By analyzing how a company’s financial results have changed over time, current-sized financial statements help investors spot trends that a standard financial statement may not reveal. Common size percentages help highlight any consistency in the numbers over time, whether those trends are positive or negative. Significant changes in the percentage of revenue relative to different expense categories over a period of time could be indicative of a change in business model, business performance, or manufacturing costs.
Analysis of common size financial statements can also be applied to the balance sheet and cash flow statement.
Commonly sized income statements with easy-to-read percentages allow for more consistent and comparable financial statement analysis over time and between competitors.
Example of an income statement of common size
The standard figure used in the analysis of an income statement of common size is the total turnover. Common size percentages are calculated to display each line item as a percentage of standard number or revenue.
It is important to note that calculating common size is the same as calculating a company’s margins. Net profit margin is simply net income divided by sales, which turns out to be a common size analysis. The same is true for the calculation of gross margin (revenue minus cost of goods sold divided by revenue) and operating margin (gross profit minus selling and selling expenses). general administration, divided by turnover).

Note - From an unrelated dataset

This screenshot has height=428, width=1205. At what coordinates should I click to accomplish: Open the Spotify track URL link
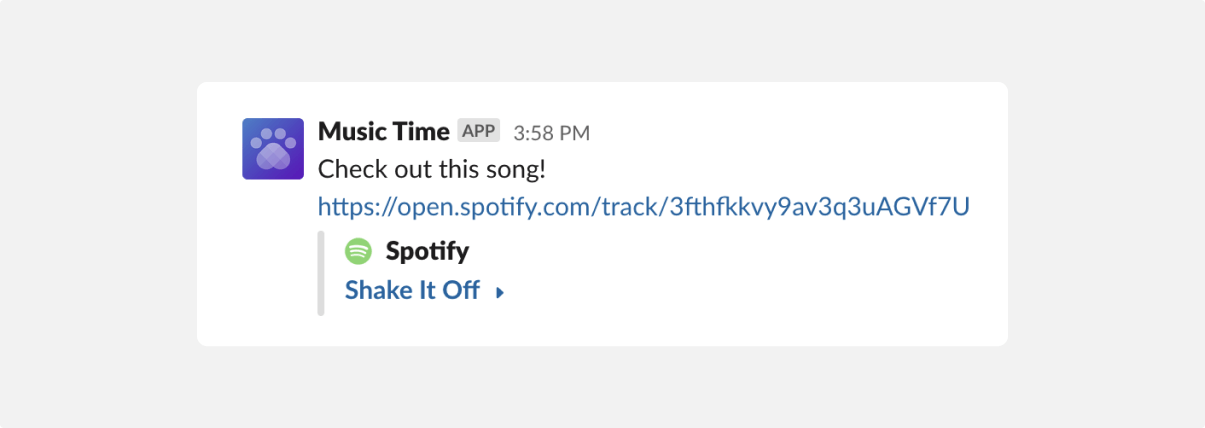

For example, Company A has an income statement with the above line items: revenue, cost of goods sold (COGS), selling and general administration (S&GA), taxes, and net income. Net income is calculated by subtracting COGS, S&GA expense, and taxes from income. If the income is $ 100,000, the COGS is $ 50,000 and the S&GA is $ 10,000, then the gross profit is $ 50,000, the operating profit is $ 40,000 and the net income is $ 31,600 (less 21% tax).
The common sized version of this income statement divides each item by revenue, or $ 100,000. Income divided by $ 100,000 is 100%. COGS divided by $ 100,000 is 50%, operating income divided by $ 100,000 is 40%, and net income divided by $ 100,000 is 32%. As we can see, the gross margin is 50%, the operating margin is 40% and the net profit margin is 32% – the current size income statement numbers.